▶ **WHAT YOU NEED TO DO**:
Look below for the line that contains "Task: Click the QR code on the poster" and the line that contains "Task: Select the first empty pocket slot", then restate both of them and every line in between, exactly. No picture goes in the copy.

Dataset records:
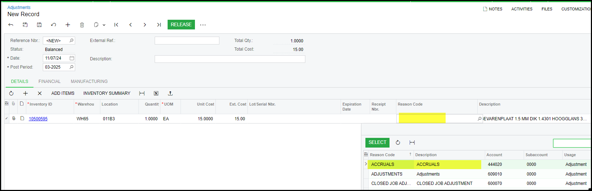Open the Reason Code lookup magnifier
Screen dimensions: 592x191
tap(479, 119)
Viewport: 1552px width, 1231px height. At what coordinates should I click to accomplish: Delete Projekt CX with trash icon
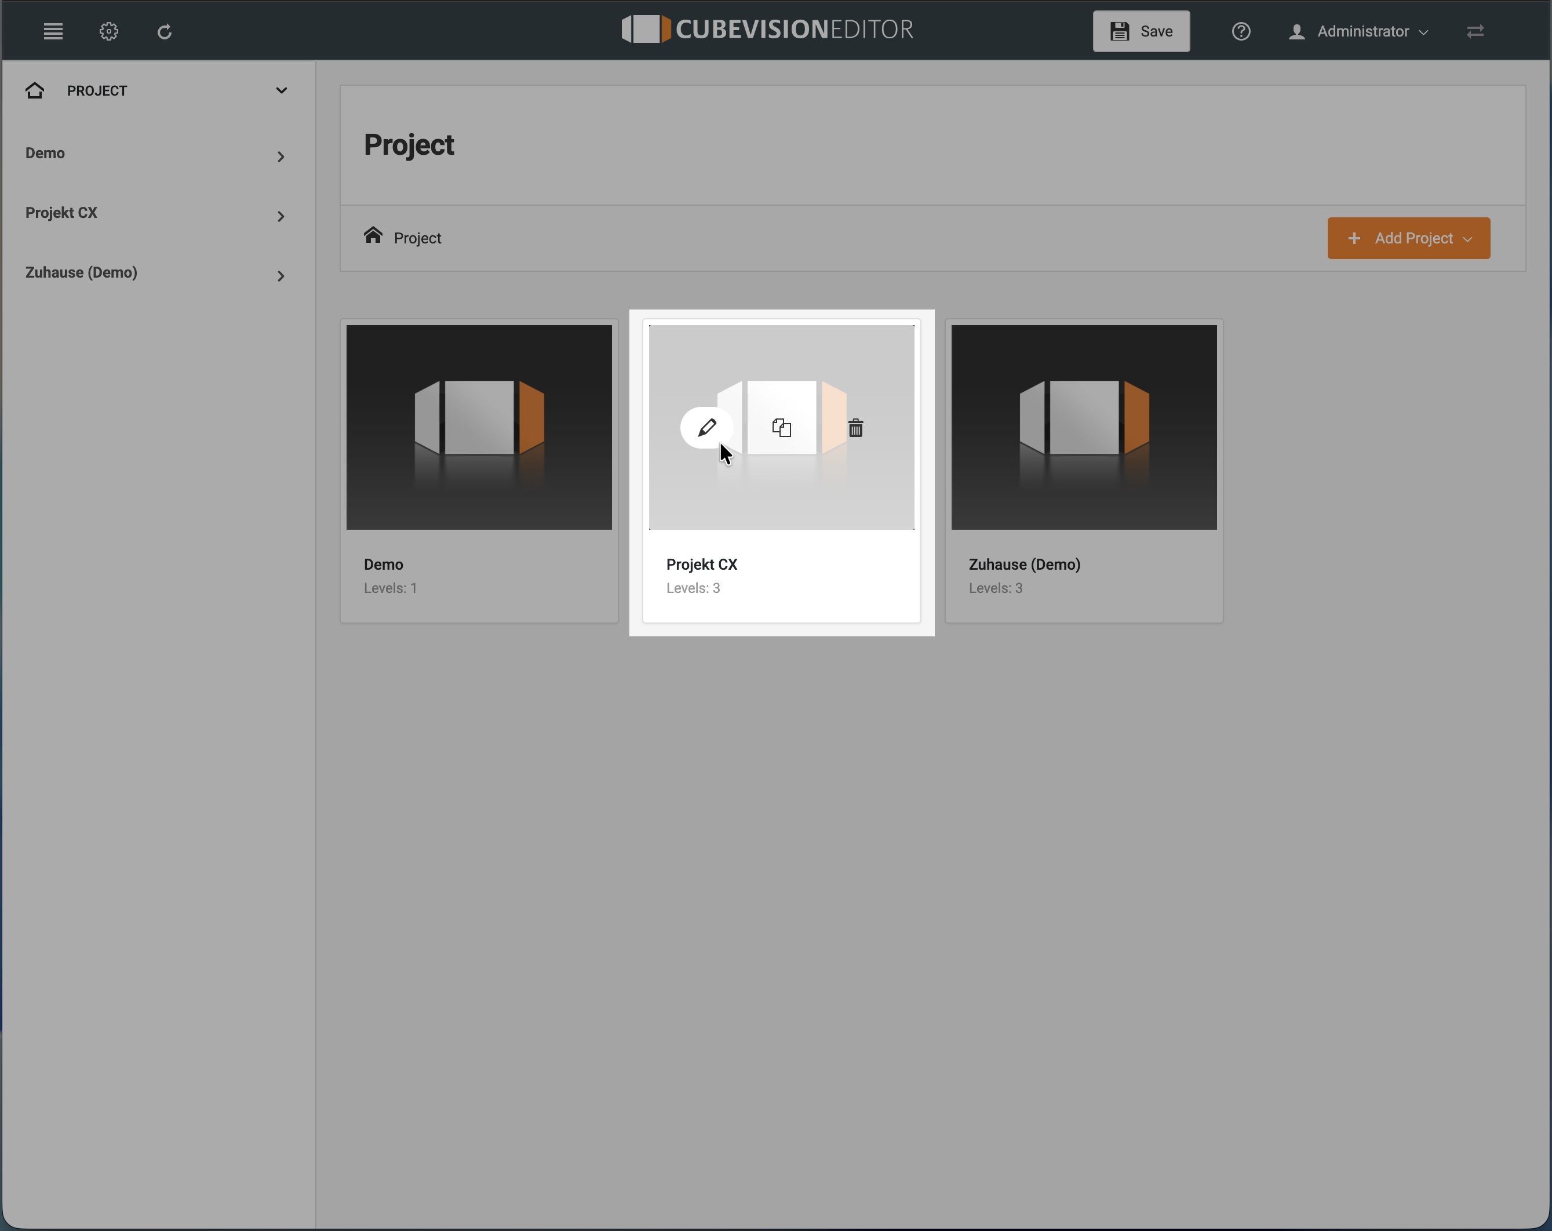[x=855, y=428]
--
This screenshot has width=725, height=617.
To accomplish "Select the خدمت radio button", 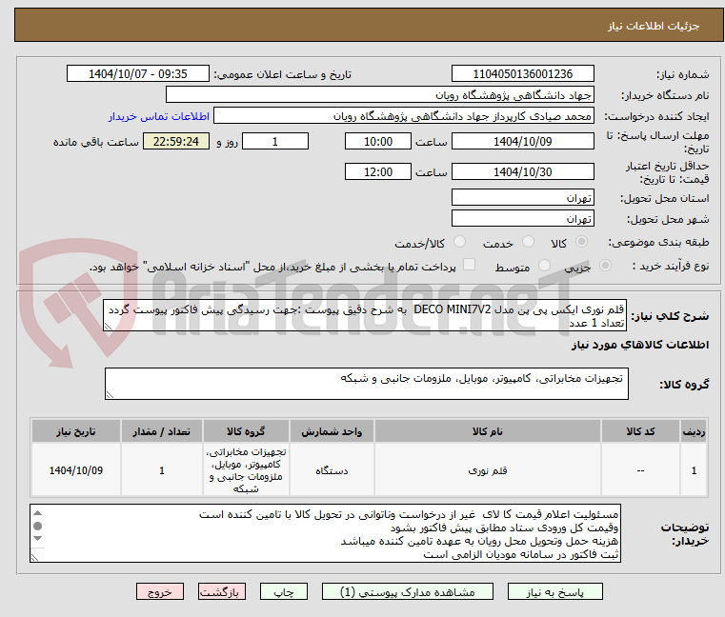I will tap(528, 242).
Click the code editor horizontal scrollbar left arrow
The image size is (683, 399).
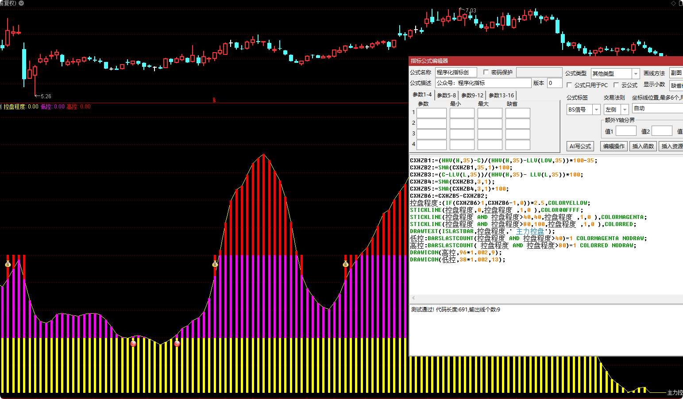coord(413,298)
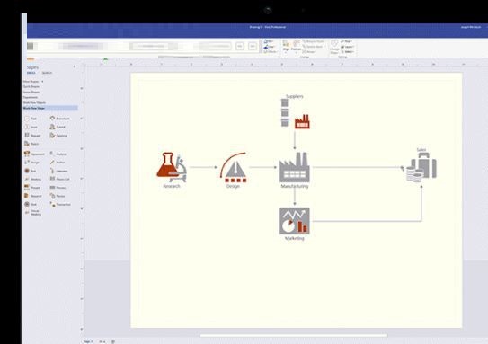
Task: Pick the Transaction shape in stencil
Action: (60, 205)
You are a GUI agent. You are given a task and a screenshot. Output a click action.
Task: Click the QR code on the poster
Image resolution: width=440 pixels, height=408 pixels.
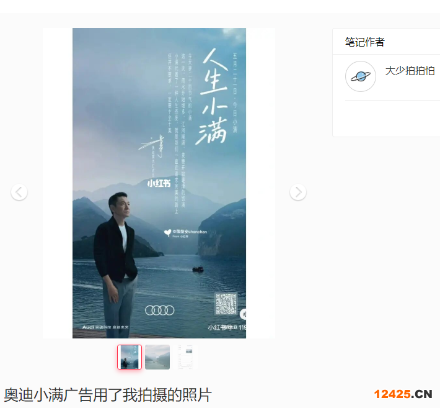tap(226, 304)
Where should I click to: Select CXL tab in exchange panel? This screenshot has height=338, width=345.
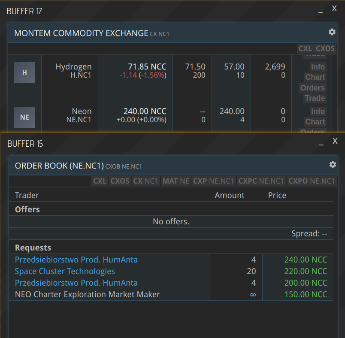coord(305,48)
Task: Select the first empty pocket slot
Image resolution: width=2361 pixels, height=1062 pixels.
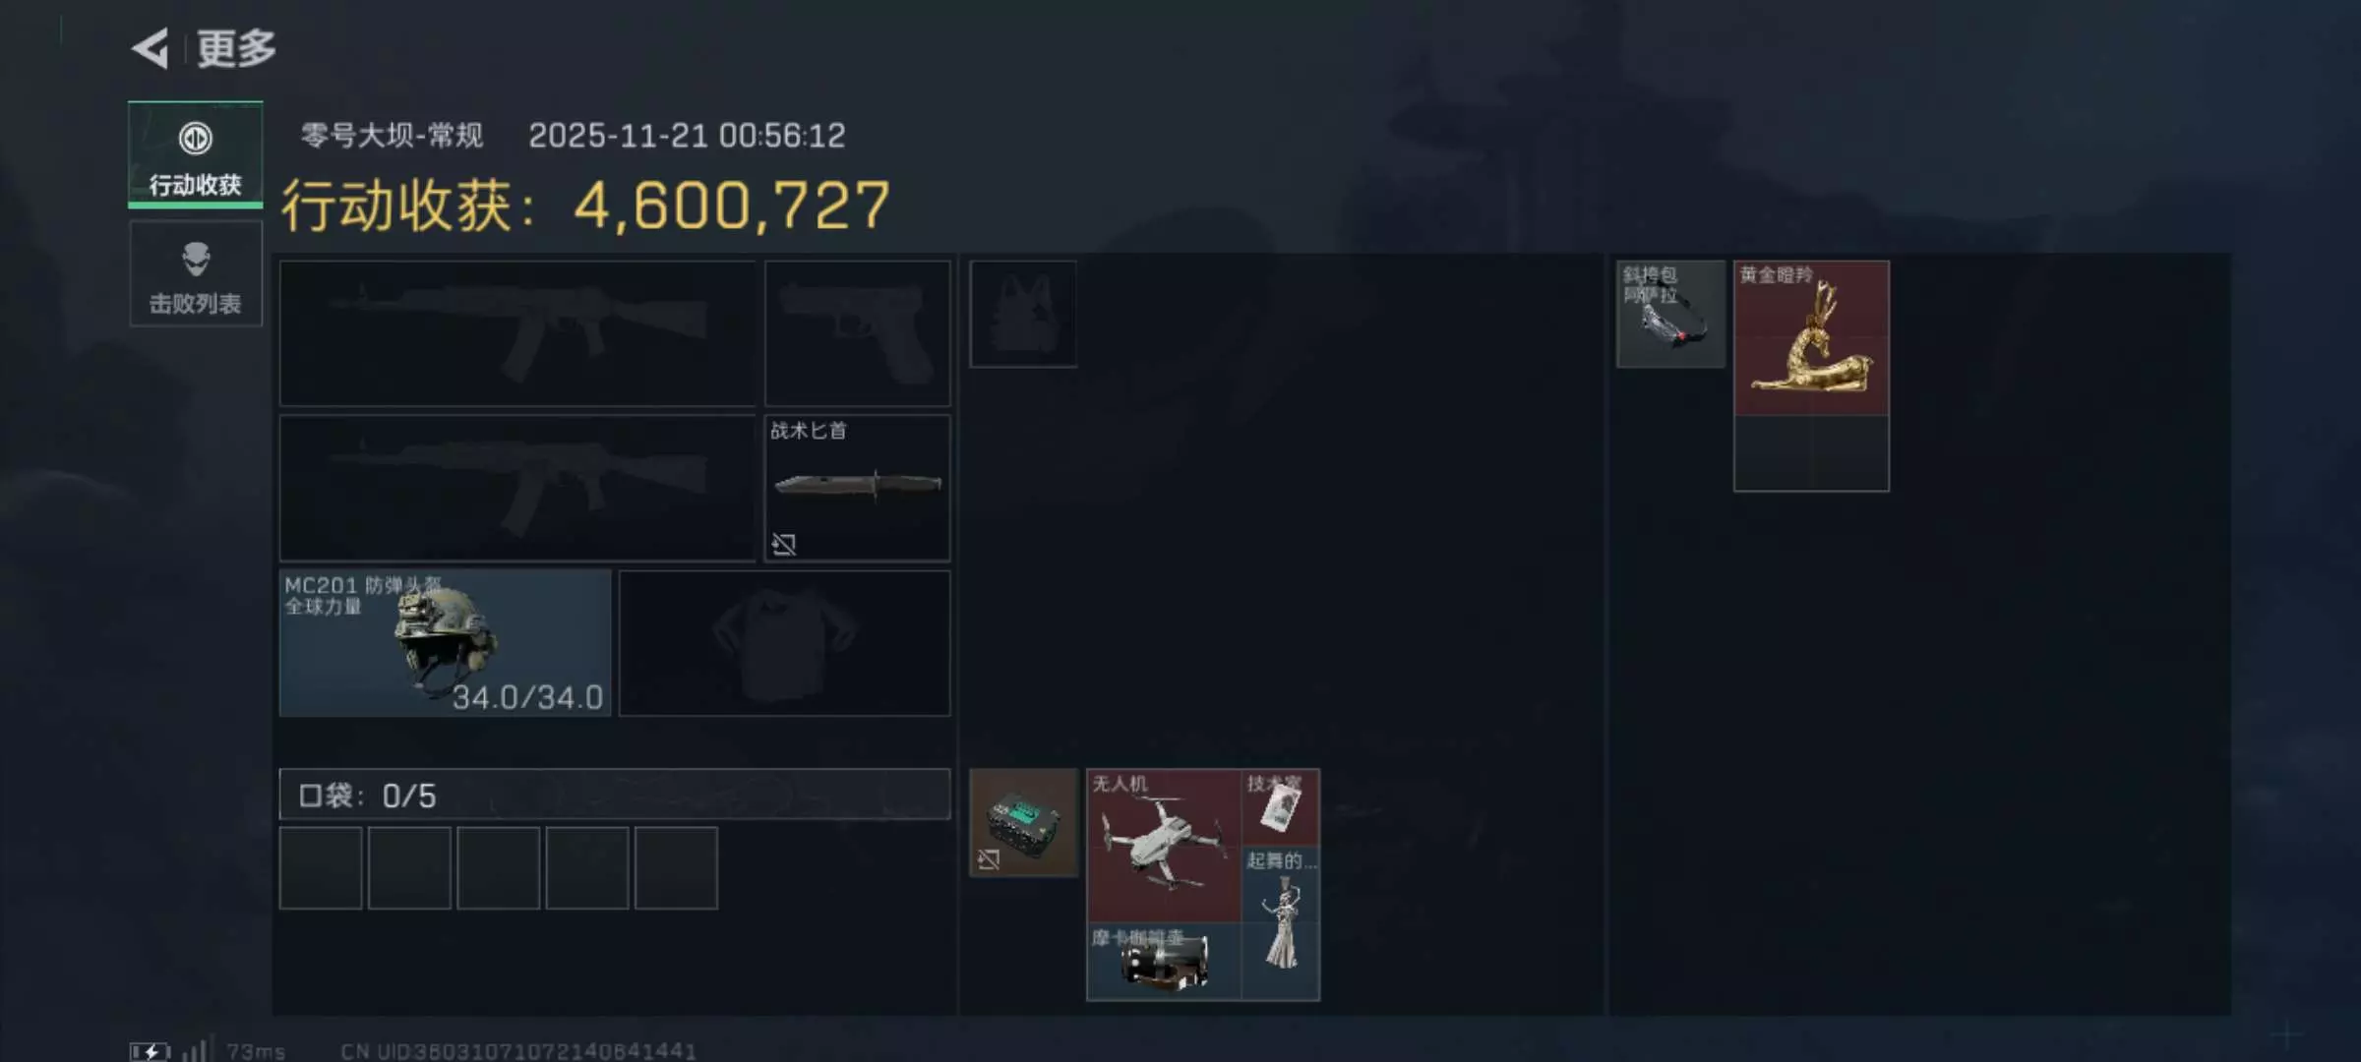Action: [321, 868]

▶ **YOUR RESPONSE**:
Task: Click the QR code on the poster
Image resolution: width=440 pixels, height=408 pixels.
tap(226, 304)
Where should I click to: Select CXL tab in exchange panel? This screenshot has height=338, width=345.
coord(305,48)
Task: Select the first empty pocket slot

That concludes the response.